„Davor zieh ich meinen Hut!“ Das sagt man so, wenn man Respekt und Hochachtung empfindet vor einem Menschen und dessen Leistung. In Wirklichkeit aber ziehen wir heutzutage keine Hüte mehr. Das ist scheinbar ausgestorben. In meiner Kintheit, also im letzten Jahrtausend, wenn ich da mit meinem Großvater durch unser Dorf gegangen bin, dann sind wir kaum vorwärtsgekommen, weil er vor Allen, die uns begegnet sind, seinen Hut oder seine Mütze gezogen hat. Nicht einfach so im Vorübergehen. Er ist dazu stehen geblieben, natürlich, zumindest einen kleinen Moment, hat gegrüßt, zugenickt und nachgefragt, wies geht und steht in Haus und Hof, Stall und Scheune, Feld und Flur. Und überhaupt. In meiner Erinnerung hat das immer eine gefühlte Ewigkeit gedauert, bis wir dann endlich am Ziel beim Bäckerladen oder auf der Poststelle angekommen sind. Aber ich war davon immer sehr beeindruckt.

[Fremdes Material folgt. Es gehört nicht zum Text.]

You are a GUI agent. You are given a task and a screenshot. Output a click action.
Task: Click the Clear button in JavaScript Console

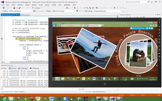[4, 68]
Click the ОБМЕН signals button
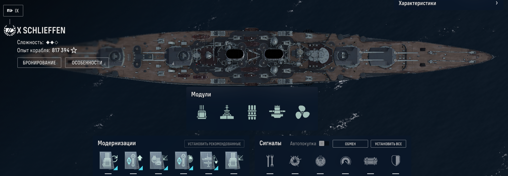The width and height of the screenshot is (508, 176). [x=350, y=144]
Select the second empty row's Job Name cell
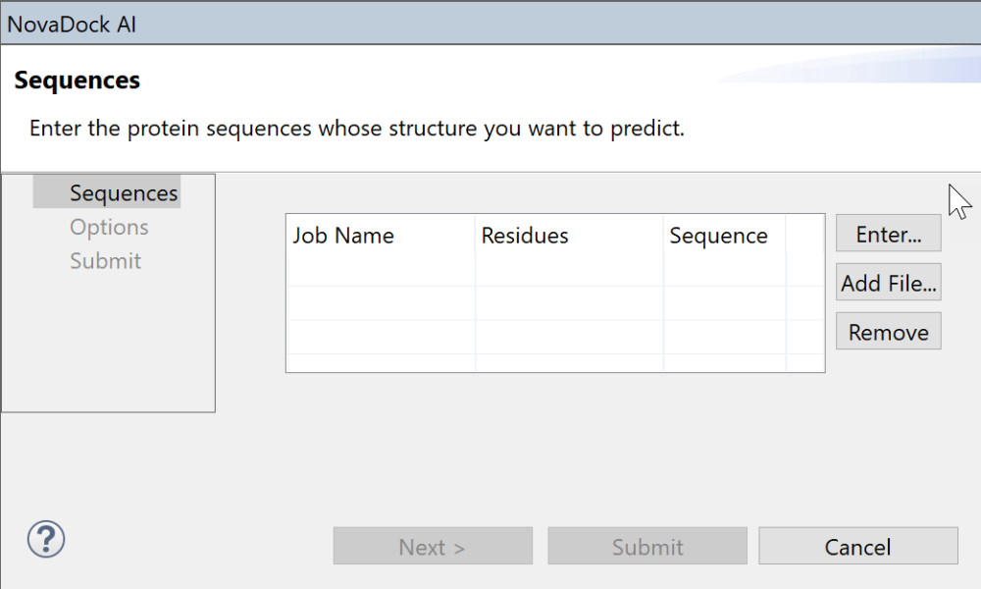981x589 pixels. pyautogui.click(x=380, y=303)
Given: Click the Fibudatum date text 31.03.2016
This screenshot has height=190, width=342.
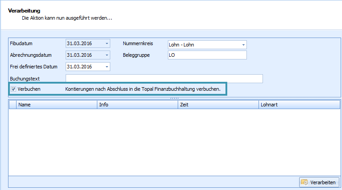Looking at the screenshot, I should click(x=79, y=43).
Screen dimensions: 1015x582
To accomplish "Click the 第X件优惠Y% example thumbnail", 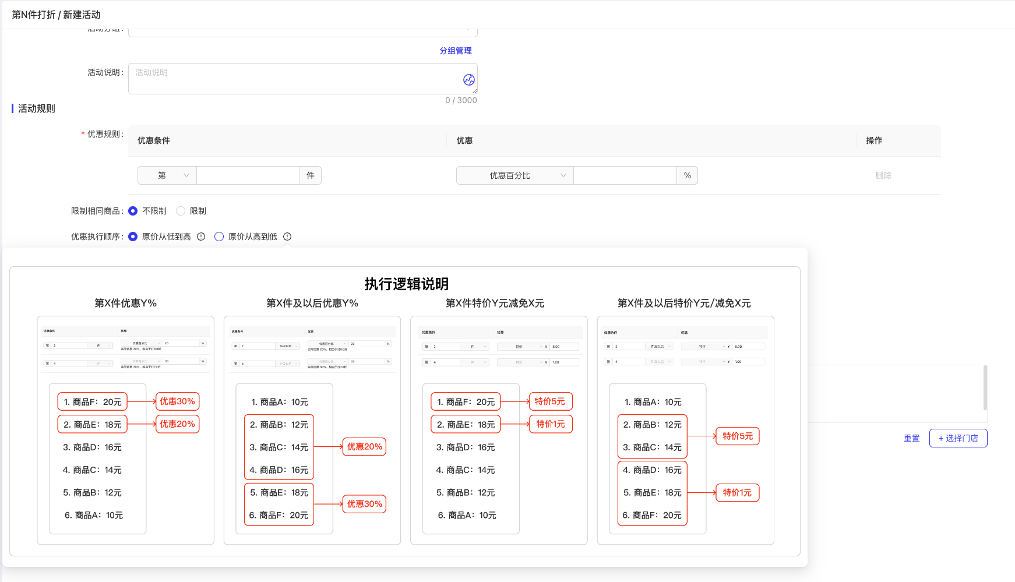I will pyautogui.click(x=125, y=430).
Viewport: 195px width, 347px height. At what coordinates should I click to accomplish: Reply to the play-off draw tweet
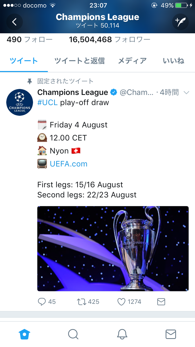(x=42, y=302)
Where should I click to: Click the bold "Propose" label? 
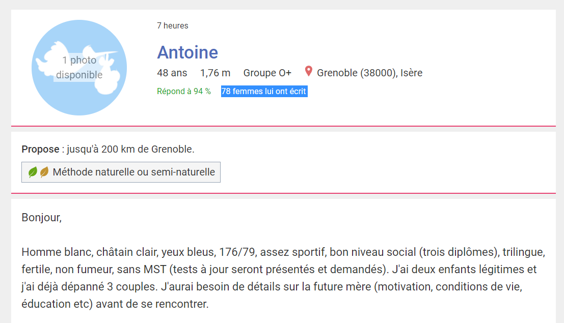40,150
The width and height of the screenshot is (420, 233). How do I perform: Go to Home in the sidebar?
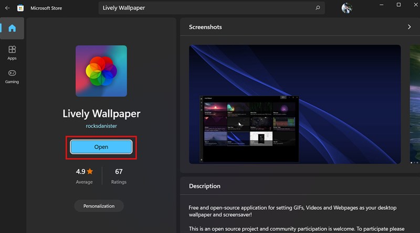pyautogui.click(x=12, y=28)
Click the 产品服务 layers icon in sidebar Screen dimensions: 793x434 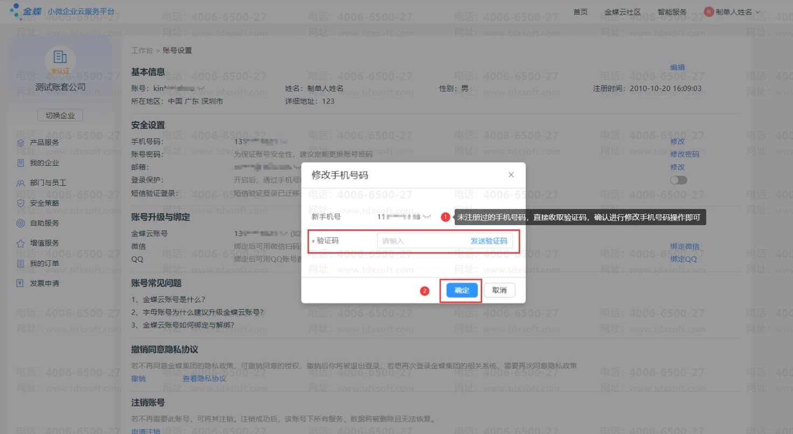pos(20,143)
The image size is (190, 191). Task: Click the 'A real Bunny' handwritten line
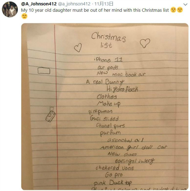pyautogui.click(x=105, y=82)
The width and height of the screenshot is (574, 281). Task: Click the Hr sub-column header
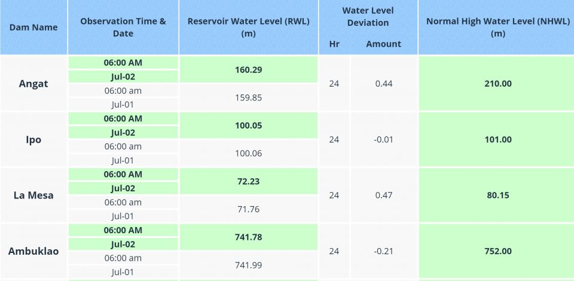pyautogui.click(x=334, y=44)
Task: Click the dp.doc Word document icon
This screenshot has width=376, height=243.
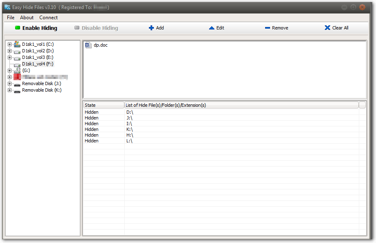Action: pos(88,45)
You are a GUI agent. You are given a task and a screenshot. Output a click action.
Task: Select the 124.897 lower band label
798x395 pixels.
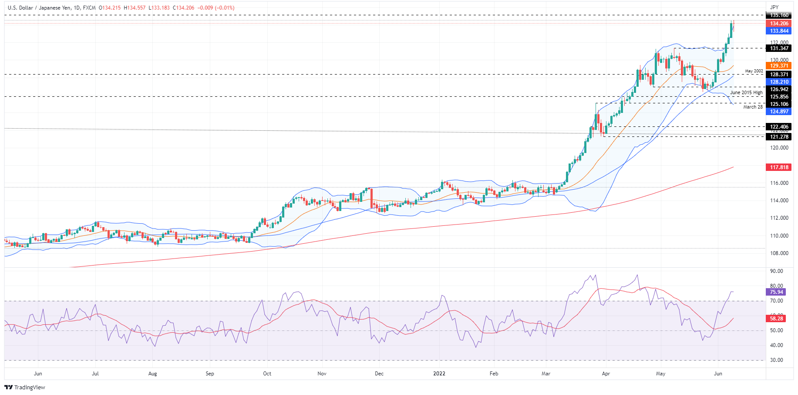[x=778, y=112]
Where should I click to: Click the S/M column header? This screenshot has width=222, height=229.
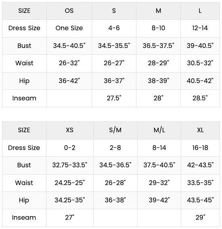[115, 130]
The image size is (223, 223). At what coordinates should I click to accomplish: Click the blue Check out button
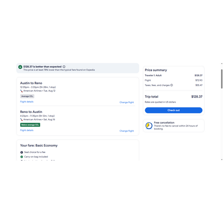point(173,111)
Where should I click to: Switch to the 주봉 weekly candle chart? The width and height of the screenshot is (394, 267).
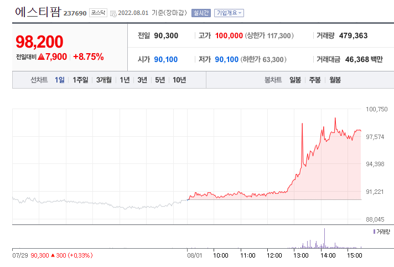click(x=315, y=80)
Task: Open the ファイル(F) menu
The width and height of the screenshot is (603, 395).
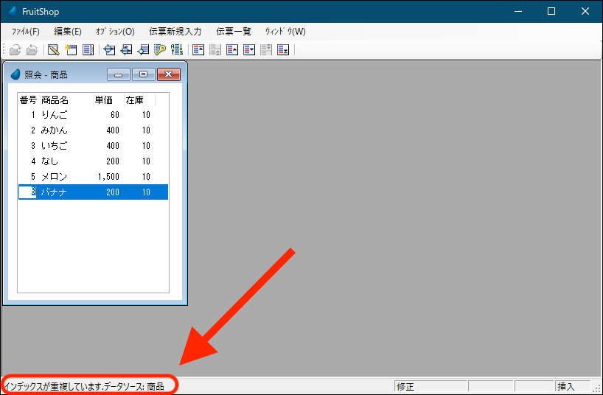Action: [x=25, y=32]
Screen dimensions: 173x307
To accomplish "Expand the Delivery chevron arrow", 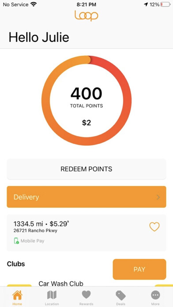I will 158,197.
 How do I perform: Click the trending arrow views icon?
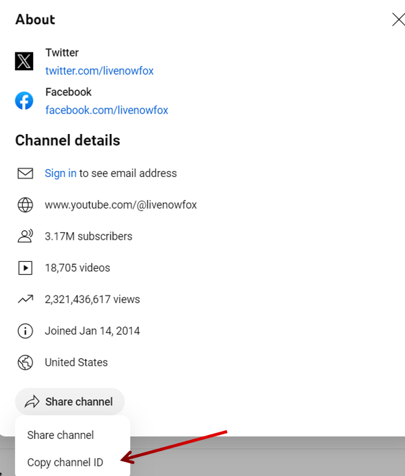click(x=25, y=299)
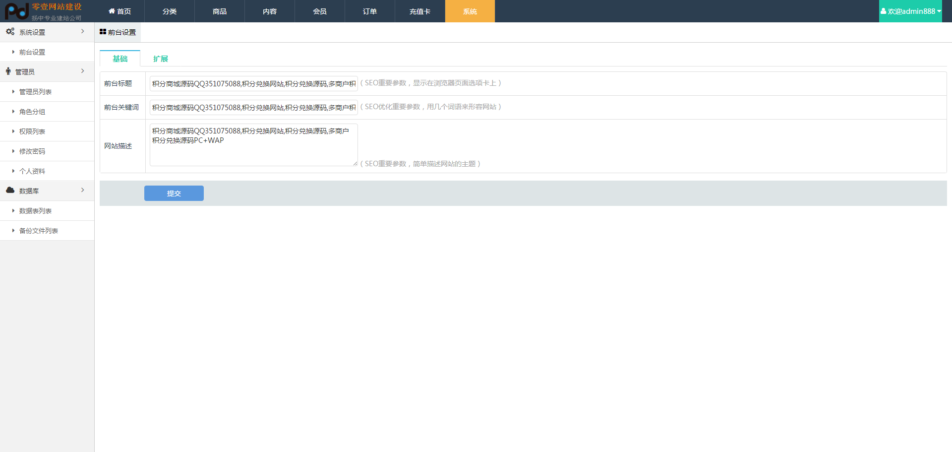The height and width of the screenshot is (452, 952).
Task: Expand the 数据库 section chevron
Action: click(83, 190)
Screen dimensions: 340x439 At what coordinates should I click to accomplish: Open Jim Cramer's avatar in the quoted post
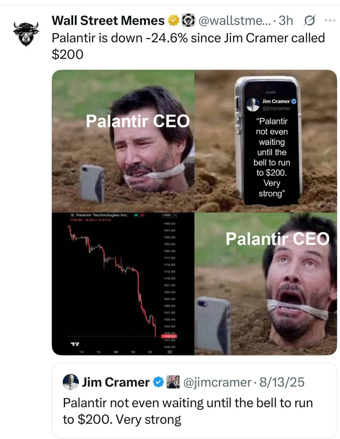70,382
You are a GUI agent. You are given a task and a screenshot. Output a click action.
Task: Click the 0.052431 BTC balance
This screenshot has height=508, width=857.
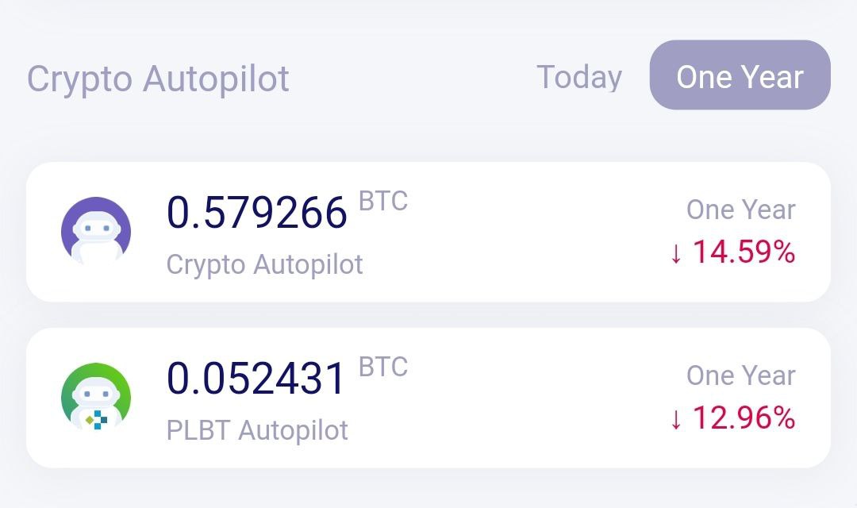(x=256, y=378)
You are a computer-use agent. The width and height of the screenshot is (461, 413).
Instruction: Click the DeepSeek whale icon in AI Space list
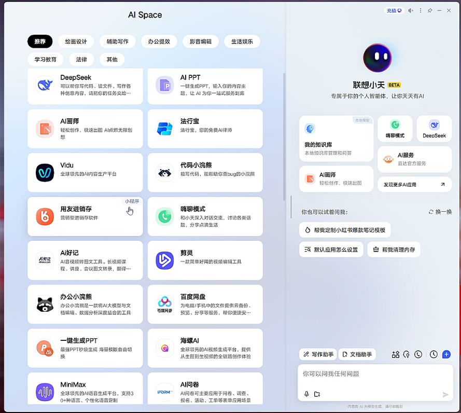tap(45, 85)
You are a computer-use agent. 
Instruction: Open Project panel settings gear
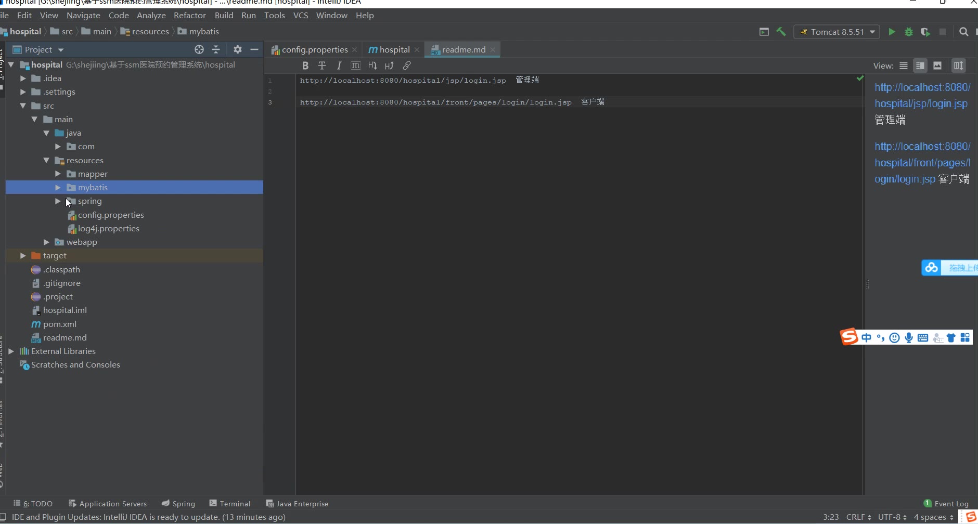pos(237,49)
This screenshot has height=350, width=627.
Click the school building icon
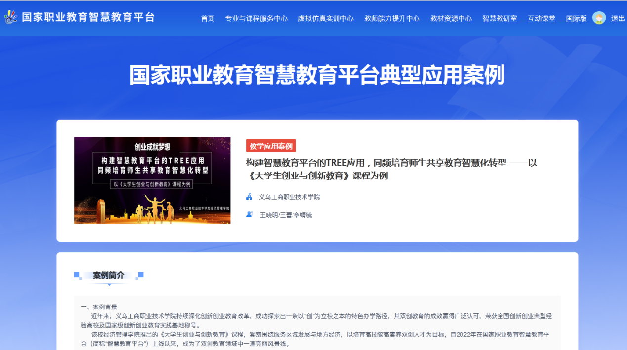250,197
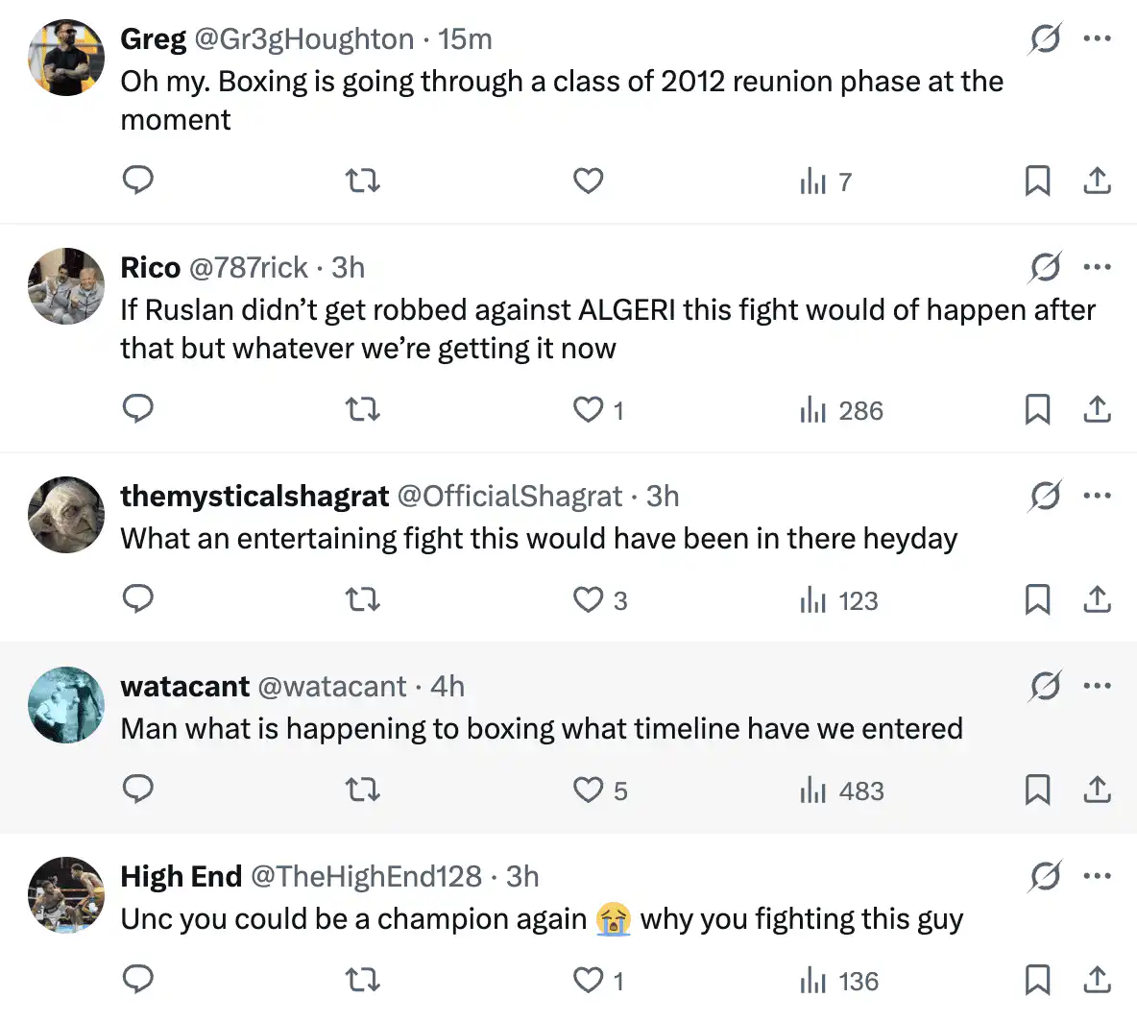The image size is (1137, 1022).
Task: Reply to Greg's tweet about boxing
Action: click(x=138, y=181)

Ich habe damals das Wort Respekt noch gar nicht gekannt, aber wie es geht, das schon. So viele gezogene Hüte habe ich seitdem nie mehr gesehen. Mein Großvater und seine Altersgenossen haben sie alle mitgenommen in den Himmel. Dort hängen sie jetzt alle an der göttlichen Garderobe und kein Mensch fragt mehr danach bei uns. Schade eigentlich um diese famose Art und Weise, sich so gegenseitige Wertschätzung und Aufmerksamkeit zu schenken. Den alten Rituale des Dieners und des Knicks als eher peinliche Zeichen einer hoffentlich überwundenen Haltung der Unterwürfigkeit brauchen wir nicht nachzutrauern.
Aber dem Hut-ab-Ritual schon. Das täte uns heute gut, da uns allerorten ein böser Geist der Verächtlichkeit umweht. Denn nur wer sich geschätzt und geachtet fühlt in unserer bunten Gesellschaft, ist selbst auch behütet und gut aufgehoben. Seien wir also auf der Hut vor dem Vergessen der Achtsamkeit. Die Bibel jedenfalls ermutigt uns alle im Sinne einer praktizierten respektvollen Zuneigung, dass ein Mensch dem anderen mit Ehrerbietung zuvorkommen soll.
Die Zeit der unsichtbar gezogenen Hüte kann anbrechen, wenn wir bedachtsamer durch die Straßen und Gassen gehen und „Grüß Gott!“ sagen, wenn wir uns treffen. Zuerst den Hut ziehen und dann heiter weiter.